One TikToker is telling her viewers to beware of buying a Tesla if they plan on making long road trips in it. However, many in her audience disagree.

Musician, TikTok user, and new Tesla owner Cyny Carter, aka Cynybaby (@cyny.cyn), posted her opinions on her vehicle’s long-haul capabilities in a video from June 7. The TikTok post now has over 376,000 views and counting.

In the video, which Carter titled, “Things I Wish I Knew Before I Bought my Tesla pt. 2,” she states that she had been thinking, “I have 300 miles per charge. I’m gonna charge up a little bit; I’m gonna take a trip to Arizona.”

However, Carter says things didn’t go exactly as she had planned. “If you wanna go any further than, like, 200 miles out … [a Tesla is] not the car,” she claims. She states that stopping to charge the car along the way is “gonna add hours to your trip time.”

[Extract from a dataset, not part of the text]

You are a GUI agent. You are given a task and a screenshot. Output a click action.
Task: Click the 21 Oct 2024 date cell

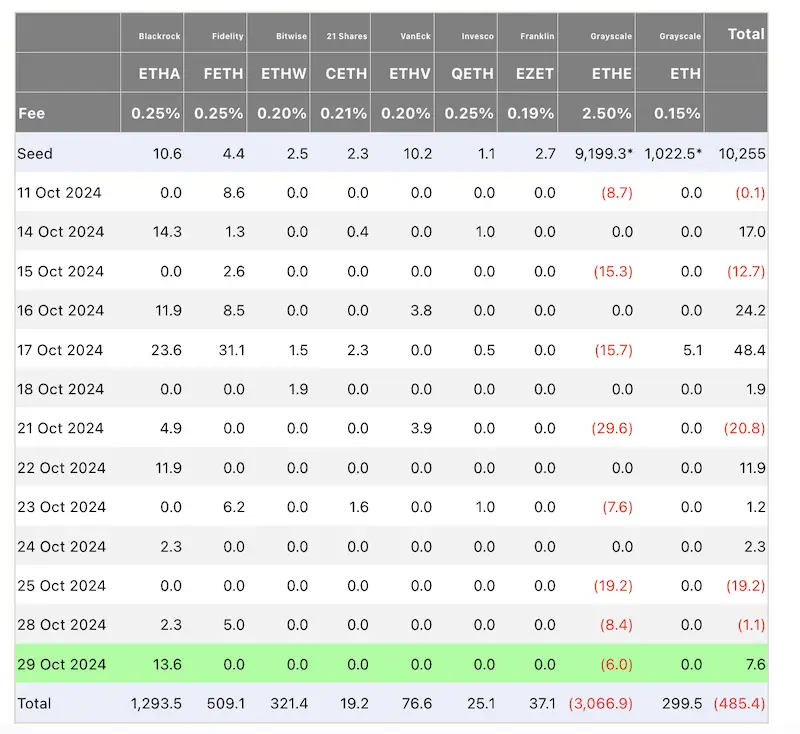(61, 428)
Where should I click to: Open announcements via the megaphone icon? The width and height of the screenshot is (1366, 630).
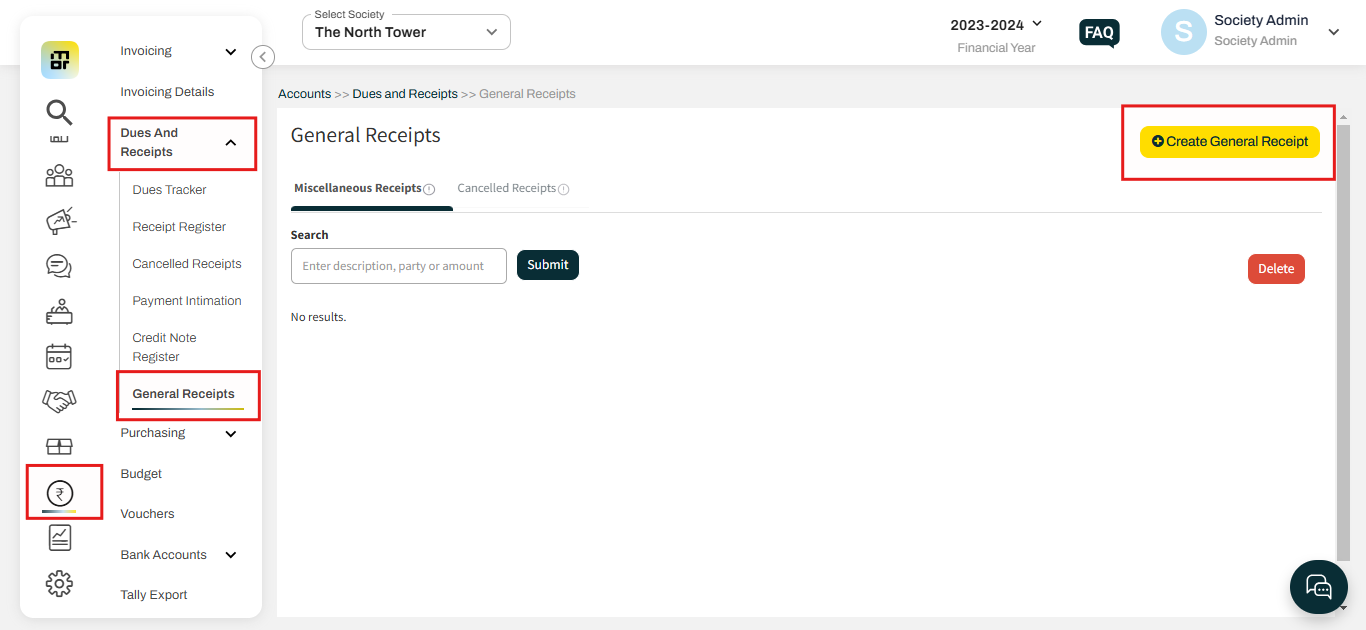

She says her trip to Arizona “was supposed to take two, like three hours” but that “it took seven hours” due to the charging time.

Some of Carter’s viewers agreed, such as Saint Lou (@saint.lou), who commented, “If a Tesla says you have 300 miles, you really have like 220-180.”

“Agree. Adds so many hours to trip,” another viewer added.

However, many viewers chimed in to disagree with Carter’s claims.

FFFjey (@fffjey) wrote, “It’s no different fringing on a long trip with an EV. Even in a gas car, u need to stop to get gas after about 3 hours. During that break, u will use the bathroom, buy a snack.”

One viewer wrote, “I just took mine to Vegas. Stopped at some cool roadside stuff while charging. It all depends on how you use that time.”

Another stated, “We did a 10 trip from Denver to Las Vegas and back in a rented Tesla. it did add some time but not 7 hours. we went up some pretty big mountains, too.”

The Daily Dot has reached out to Tesla via email for a statement.

@cyny.cyn Boy was I hot and tired 😩 never again! #teslay #tesla #teslareview #modelyreview #teslalongdistance ♬ Tell Me Again Freestyle – Cyny

Carter’s viewers aren’t the only ones to contradict her observations. In a 2022 article for electric vehicle community and news site Electrek, writer Jameson Dow claimed he took a “2,200 mile electric road trip with no prep” and “only ‘spent’ about 25 minutes waiting for the car to charge, total, over the whole trip.”

Dow does offer the caveat that the “25-minute number” indicates “the amount of time spent waiting for charging and doing nothing else productive. If we were getting a meal, that was ‘free’ charging time, since we need to eat anyway. In other words, time spent charging that would have otherwise been spent driving if we weren’t charging.”

Dow added that he and his companions “chose hotels with chargers (by checking PlugShare),” which allowed them to charge overnight.

A similar post on CleanTechnica noted that the author “relied on the Tesla navigation to plot our route through Tesla Superchargers” and would arrive “at each charger with somewhere between 5% and 20% charge left, charge up to 80% or 90% and get moving again.”

In an August 2023 Business Insider article, a Tesla Model Y owner said that getting comfortable with the learning curve of the vehicle was essential.

“After the first outbound trip when I was being very careful and charging to a higher percentage than necessary at each stop, I learned to trust what my Tesla was telling me about the state of charge, my expected range, and that there were chargers along the way,” he told the Insider.